La crisi delle forme tradizionali di mediazione sociale, che si esprime nella sempre più palese insofferenza per il faticoso ma imprescindibile lavoro della negoziazione tra i diversi interessi in gioco, sposta il baricentro dell’interesse e dell’azione politica dalle istituzioni, come il Parlamento, alla comunicazione mediatica, palcoscenico ideale per una recita a soggetto. Con la crisi della civitas e della mediazione tra psiche e communitas viene compromessa la mediazione necessaria alla socializzazione. L’illusione tipica del modernismo si è così tradotta sempre più nell’abbaglio di far vivere un soggetto a pretese totalizzanti, privo degli argini dettati dal vivere-in-comune Siamo tutti sempre più soli e isolati, nonostante la pletora e la potenza degli odierni mezzi comunicativi.

Il nostro volume del 2009 non si limitava però alla denuncia: esso proponeva un recupero della fluidità sociale a partire dalle situazioni dove sono presenti embrioni di civitas, cellule staminali di cittadinanza che si manifestano con pratiche sociali inedite. Queste situazioni sono gli spazi intermedi, che si presentano in forme che associano urbs e civitas – spazi fisici e spazi di possibile coesione sociale – in modi originali, attraverso pratiche sociali dello spazio non convenzionali, come avviene nelle periferie, nelle banlieue, in tutti quegli spazi della città non ancora consolidati e definiti e che sono per questo in attesa di altri significati.

In questo senso è cruciale il ruolo dei soggetti senza voce o soggetti di confine, che vivono appunto in questi spazi intermedi: soggetti considerati a torto marginali, che costituiscono ed esprimono le minoranze della città, di una città che non ha più una maggioranza coesa e consolidata. Per riprogettare la città come civitas occorre dunque assumere il concetto di minoranza come punto di vista esterno e alternativo a quelli tradizionali, dando voce ai soggetti più deboli e indifesi e prendendo le distanze da ogni tentazione di imboccare la scorciatoia di un passaggio in qualche modo lineare della politica dalla pianificazione astratta e a tavolino all’attuazione senza mediazione e senza partecipazione.

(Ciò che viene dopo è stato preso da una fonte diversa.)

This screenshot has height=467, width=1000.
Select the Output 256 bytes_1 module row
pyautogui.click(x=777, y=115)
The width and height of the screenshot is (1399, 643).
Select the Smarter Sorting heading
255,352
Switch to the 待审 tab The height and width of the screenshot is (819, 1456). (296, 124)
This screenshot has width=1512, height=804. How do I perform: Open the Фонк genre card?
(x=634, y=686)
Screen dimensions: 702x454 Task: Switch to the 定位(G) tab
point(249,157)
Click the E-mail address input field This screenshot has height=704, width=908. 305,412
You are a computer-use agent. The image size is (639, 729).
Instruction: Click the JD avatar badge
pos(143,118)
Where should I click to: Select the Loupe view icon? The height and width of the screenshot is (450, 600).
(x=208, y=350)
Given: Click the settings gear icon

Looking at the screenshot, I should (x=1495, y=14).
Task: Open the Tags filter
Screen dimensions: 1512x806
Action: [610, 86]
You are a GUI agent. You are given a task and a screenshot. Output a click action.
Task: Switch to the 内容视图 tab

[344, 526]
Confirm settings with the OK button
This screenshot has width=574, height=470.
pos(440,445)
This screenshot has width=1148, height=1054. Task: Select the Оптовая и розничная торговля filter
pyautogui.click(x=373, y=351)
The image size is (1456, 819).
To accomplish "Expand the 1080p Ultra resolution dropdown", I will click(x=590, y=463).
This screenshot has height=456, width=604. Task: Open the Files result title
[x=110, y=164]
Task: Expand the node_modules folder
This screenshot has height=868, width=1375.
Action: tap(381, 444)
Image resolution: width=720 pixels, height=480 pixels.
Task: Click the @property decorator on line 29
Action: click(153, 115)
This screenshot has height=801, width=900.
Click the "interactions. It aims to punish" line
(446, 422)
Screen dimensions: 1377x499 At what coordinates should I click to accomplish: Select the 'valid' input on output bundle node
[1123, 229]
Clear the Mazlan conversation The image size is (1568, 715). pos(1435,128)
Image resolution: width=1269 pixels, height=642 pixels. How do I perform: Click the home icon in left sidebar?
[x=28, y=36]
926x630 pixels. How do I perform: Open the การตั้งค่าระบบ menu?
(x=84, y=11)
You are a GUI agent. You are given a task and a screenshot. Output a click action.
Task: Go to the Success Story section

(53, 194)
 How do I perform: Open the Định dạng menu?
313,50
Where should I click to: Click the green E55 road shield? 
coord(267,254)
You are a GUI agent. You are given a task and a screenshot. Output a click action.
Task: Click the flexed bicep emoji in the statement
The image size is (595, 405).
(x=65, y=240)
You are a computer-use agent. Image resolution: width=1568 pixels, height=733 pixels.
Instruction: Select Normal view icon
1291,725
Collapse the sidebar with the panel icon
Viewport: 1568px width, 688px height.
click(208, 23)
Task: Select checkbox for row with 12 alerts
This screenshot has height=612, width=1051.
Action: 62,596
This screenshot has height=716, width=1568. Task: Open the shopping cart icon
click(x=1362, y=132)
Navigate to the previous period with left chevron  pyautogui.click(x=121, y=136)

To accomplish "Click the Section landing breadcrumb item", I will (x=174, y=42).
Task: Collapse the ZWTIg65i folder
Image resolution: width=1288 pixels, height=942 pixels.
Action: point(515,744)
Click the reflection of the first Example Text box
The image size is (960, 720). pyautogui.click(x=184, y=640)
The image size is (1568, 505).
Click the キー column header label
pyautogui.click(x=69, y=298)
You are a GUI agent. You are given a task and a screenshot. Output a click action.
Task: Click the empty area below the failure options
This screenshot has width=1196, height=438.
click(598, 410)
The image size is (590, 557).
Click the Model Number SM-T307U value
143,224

Solo partendo da questo concetto la politica può tornare ad assumere il compito di far emergere valori condivisi e di generare nuove istituzioni, senza procedere nella direzione di una sintesi politica nel senso usuale – del partito, del sindacato o di qualsivoglia altro soggetto collettivo tradizionale – per cominciare invece a cogliere e a tessere un processo di diffusione a rete e di passaggio da uno spazio, quale quello attuale, di reciproca estraneità a un processo di convergenza e di intersezione di microstrutture politiche e sociali, che è l’unico punto di partenza oggi possibile per ricominciare a rimettere la storia in cammino.